Integrating audio and visual data for training multimodal foundational models remains a challenge. The Audio-Video Vector Alignment (AVVA) framework addresses this by considering AV scene alignment beyond mere temporal synchronization, and leveraging Large Language Models (LLMs) for data curation. AVVA implements a scoring mechanism for selecting aligned training data segments. It integrates Whisper, a speech-based foundation model, for audio and DINOv2 for video analysis in a dual-encoder structure with contrastive learning on AV pairs. Evaluations on AudioCaps, VALOR, and VGGSound demonstrate the effectiveness of the proposed model architecture and data curation approach. AVVA achieves a significant improvement in top-k accuracies for video-to-audio retrieval on all datasets compared to DenseAV, while using only 192 hrs of curated training data. Furthermore, an ablation study indicates that the data curation process effectively trades data quality for data quantity, yielding increases in top-k retrieval accuracies on AudioCaps, VALOR, and VGGSound, compared to training on the full spectrum of uncurated data.

Paper Structure

This paper contains 9 sections, 5 figures, 2 tables.

Figures (5)

  • Figure 1: Overview of the proposed audiovisual alignment approach. (a) Our method's data curation stage uses multimodal reasoning to retain only highly aligned data.
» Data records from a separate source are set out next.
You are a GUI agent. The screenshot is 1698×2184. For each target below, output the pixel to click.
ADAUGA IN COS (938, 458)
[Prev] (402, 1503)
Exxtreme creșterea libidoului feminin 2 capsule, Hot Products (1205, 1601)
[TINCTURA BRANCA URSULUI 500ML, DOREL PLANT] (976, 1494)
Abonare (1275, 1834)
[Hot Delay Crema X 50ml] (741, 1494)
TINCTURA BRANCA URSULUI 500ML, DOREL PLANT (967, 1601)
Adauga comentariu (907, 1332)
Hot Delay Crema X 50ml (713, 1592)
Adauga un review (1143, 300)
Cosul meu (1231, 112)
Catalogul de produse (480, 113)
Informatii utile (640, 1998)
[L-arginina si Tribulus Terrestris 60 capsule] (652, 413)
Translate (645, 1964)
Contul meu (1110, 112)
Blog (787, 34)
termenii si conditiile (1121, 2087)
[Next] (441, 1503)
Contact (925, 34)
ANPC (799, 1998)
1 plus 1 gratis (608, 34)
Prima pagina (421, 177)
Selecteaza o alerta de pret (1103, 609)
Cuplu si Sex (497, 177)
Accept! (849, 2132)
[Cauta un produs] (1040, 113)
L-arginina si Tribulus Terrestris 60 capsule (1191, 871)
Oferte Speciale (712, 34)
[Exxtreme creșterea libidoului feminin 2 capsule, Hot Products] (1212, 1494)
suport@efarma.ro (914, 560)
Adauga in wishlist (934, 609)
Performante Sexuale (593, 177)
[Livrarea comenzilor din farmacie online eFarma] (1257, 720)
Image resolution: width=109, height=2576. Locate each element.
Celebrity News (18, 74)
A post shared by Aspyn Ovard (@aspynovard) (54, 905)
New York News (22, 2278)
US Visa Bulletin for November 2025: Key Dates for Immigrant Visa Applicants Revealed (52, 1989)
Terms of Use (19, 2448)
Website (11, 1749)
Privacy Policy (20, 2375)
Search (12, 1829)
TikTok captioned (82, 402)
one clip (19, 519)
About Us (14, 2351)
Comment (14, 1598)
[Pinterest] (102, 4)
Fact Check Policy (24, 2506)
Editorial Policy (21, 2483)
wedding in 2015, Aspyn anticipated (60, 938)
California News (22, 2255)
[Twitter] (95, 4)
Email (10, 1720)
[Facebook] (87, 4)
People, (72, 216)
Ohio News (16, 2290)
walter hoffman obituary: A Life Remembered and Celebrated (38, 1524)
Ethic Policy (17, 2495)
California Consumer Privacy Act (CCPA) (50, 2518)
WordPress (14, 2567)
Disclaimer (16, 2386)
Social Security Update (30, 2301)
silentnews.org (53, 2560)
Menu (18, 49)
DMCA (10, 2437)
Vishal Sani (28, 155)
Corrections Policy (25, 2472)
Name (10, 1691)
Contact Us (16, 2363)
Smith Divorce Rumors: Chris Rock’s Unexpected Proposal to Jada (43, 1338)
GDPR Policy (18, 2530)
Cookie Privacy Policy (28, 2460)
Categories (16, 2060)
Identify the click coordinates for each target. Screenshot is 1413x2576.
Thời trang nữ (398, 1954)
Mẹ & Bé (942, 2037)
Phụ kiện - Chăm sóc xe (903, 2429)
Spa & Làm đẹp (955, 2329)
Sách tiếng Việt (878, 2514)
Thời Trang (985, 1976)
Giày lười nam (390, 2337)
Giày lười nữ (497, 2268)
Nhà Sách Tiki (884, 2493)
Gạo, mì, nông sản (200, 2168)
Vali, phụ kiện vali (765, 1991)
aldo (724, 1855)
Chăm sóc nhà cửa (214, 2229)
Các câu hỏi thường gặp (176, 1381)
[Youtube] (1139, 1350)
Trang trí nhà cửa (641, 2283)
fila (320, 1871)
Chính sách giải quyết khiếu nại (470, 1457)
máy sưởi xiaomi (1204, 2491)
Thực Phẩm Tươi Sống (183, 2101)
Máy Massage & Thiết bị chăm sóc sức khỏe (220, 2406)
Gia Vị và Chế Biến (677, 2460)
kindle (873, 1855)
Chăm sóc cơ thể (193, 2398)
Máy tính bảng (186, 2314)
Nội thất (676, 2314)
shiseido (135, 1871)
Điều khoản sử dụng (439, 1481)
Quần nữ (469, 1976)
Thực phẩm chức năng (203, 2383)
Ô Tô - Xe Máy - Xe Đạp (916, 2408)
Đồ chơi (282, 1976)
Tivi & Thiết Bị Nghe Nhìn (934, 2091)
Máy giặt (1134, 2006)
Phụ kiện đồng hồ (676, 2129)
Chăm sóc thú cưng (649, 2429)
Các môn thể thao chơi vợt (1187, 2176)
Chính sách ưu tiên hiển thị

It uses LLaVA-Next-Video liu2024llavanextzhang2024llavanextvideo for video reasoning, LTU-AS gong2023joint-ltuas for audio processing, and Mistral mistral2023 for alignment scoring. (b) AVVA employs Whisper (audio), DINOv2 (video backbone), without the need for textual mediation during training.
  • Figure 2: The architecture of the MRE. The design integrates outputs of an audio-LLM and a video-LLM into a Mistral LLM to reason over audiovisual scene alignment by integrating 5 alignment scores that were calculated on the AV pairs.
  • Figure 3: The AVVA model training. Audio (Whisper) and video (DINOv2) encoders process raw inputs, which are aligned via learnable parameters in aligner layers. A Bidirectional Cross-Modal Attention helps capture the interaction between audio and video features, which are pooled to generate final embeddings for contrastive learning.
  • Figure 4: Audio-to-video model performance over hours of training data, as determined by varying the selection of the MRE score threshold, shown for Top-$k=\{1,3,10\}$ accuracies.
  • Figure 5: Cosine similarity between AVVA embeddings as a function of audio shifts and video shifts. The data points show mean similarity scores at each shift level, comparing audio embeddings against shifted audio (panel 1) and shifted video (panel 4); and vice versa, similarity of video embeddings against shifted video (panel 2) and shifted audio (panel 3).